(UKIP leader Nigel Farage campaigning in the east of England last year – see ITV News report)
Mitch Mitchell reports from Cambridgeshire, where UKIP scored strongly, in the first of a series of snapshots from anti-UKIP activists around the country.
I recently wrote a piece about the rise of UKIP in Fenland, where I live. Since then we’ve had council and Euro elections – and sadly, I find I’m living in the constituency that gave UKIP its strongest support. Over 540,000 people in the East of England voted for them and they gained a seat at the expense of the Tories.
The UKIP vote was strongest in Norfolk, Essex and Cambridgeshire. But support was not so evident in Bedfordshire or Herts. Why is this? Norwich, apart, Norfolk has a tradition of Tory voting. Cambridgeshire also generally votes Tory, although Julian Huppert, MP for the city of Cambridge, is a Liberal Democrat. Recent opinion polls show that his days in Westminster may be numbered.
Bedfordshire, in contrast, includes Luton – one of the few southern places where Labour kept their seats outside of London at the 2010 general election. Hertfordshire had several Labour MPs prior to 2010, and there’s still large pools of Labour support in parts of the county. Essex voters are known for switching their allegiances between Tories and Labour. Whoever wins key Essex seats usually forms the government.
So who is voting UKIP? Many of course are ex-BNP and NF supporters looking to place their racist votes where they think they will be the most effective. UKIP also takes votes from all three major parties: though from the Tories much more than Labour.
But turnout was 36%, paltry though typical of Euro elections. So about 9% of the total electorate voted UKIP. It could well be that the decisive factor on this occasion was that UKIP were better at getting their supporters out than Labour.
Setting the agenda
UKIP has moved beyond a joke – it now feels like it’s setting the political agenda. Their views are repugnant to us on the left, but they chime with many who have declare themselves “fed up with politics”. And the mainstream parties react by triangulating their manifestos, trying to prove themselves just as “radical” as Farage’s crew.

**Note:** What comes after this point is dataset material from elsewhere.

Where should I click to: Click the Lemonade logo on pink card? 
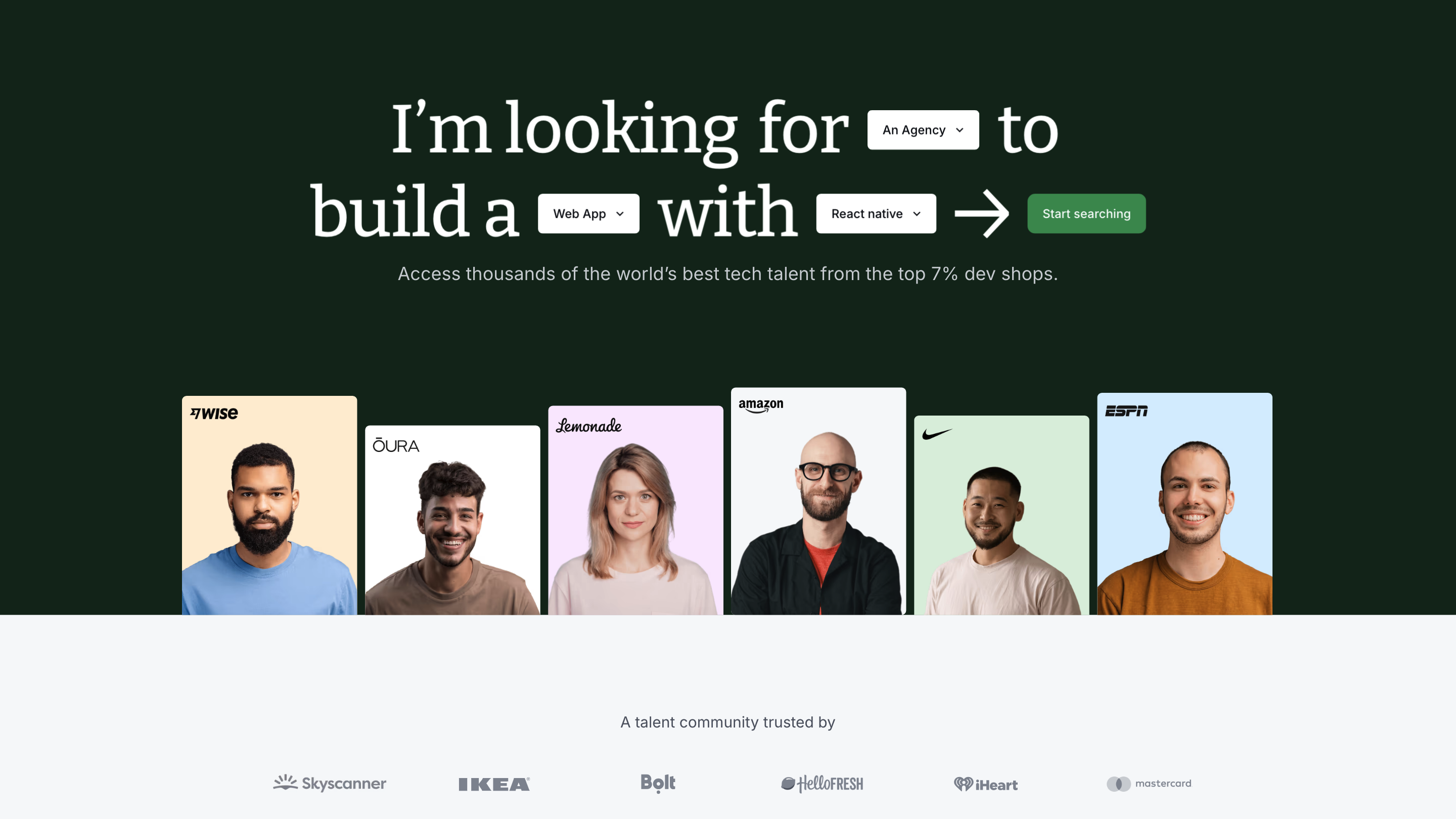[588, 426]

Meanwhile the far right is divided between the BNP, now taken an increasingly open racist and fascist direction, and UKIP are considerably more circumspect with their bile. Plus there’s a new organisation calling itself Britain First. This mob are funded by and set up by Jim Dowson, who used to run the Belfast operation for BNP. They consist of ex-squaddies and try to appeal to the sort of people who like Help For Heroes.

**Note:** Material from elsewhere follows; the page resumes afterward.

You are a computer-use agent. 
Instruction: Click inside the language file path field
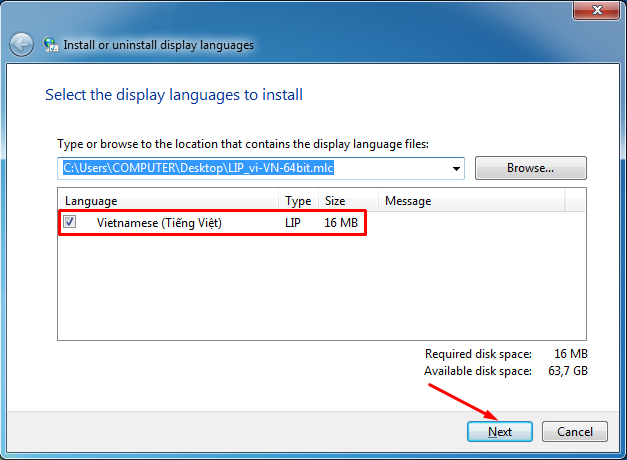point(250,168)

But opposition to fascists is also splintering. Many are suspicious of UAF and the political direction it is moving in. Meanwhile down in Brighton we see new tactics and organisation, ones that avoid being kettled in pens and put people on the streets in large numbers to confront fascists. When it comes to dealing with groups like the EDL and their splinters, I think this is the right approach.

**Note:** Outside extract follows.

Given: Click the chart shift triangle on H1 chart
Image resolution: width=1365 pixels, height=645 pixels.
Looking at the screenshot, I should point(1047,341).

However, dealing with UKIP is another matter. We need coordinated strategy to oppose them from the socialist left. I’m all in favour of shouting at its leaders and candidates. They are peddling racist poison and need to be branded as racists.
But ordinary supporters are a different matter. Instead of haranguing potential UKIP voters, we have to be prepared to talk with them rationally – and be armed with facts, hard evidence, to win them away from anti-immigrant racism. Most UKIP voters are not hardened or committed racists. There has been a bandwagon effect stirred up by the mainstream political system: both the parties and the media.
At the end of the day the turnout issue has to be addressed. UKIP voters turn out because they have something to vote for. Where’s the left wing alternative that can inspire our side?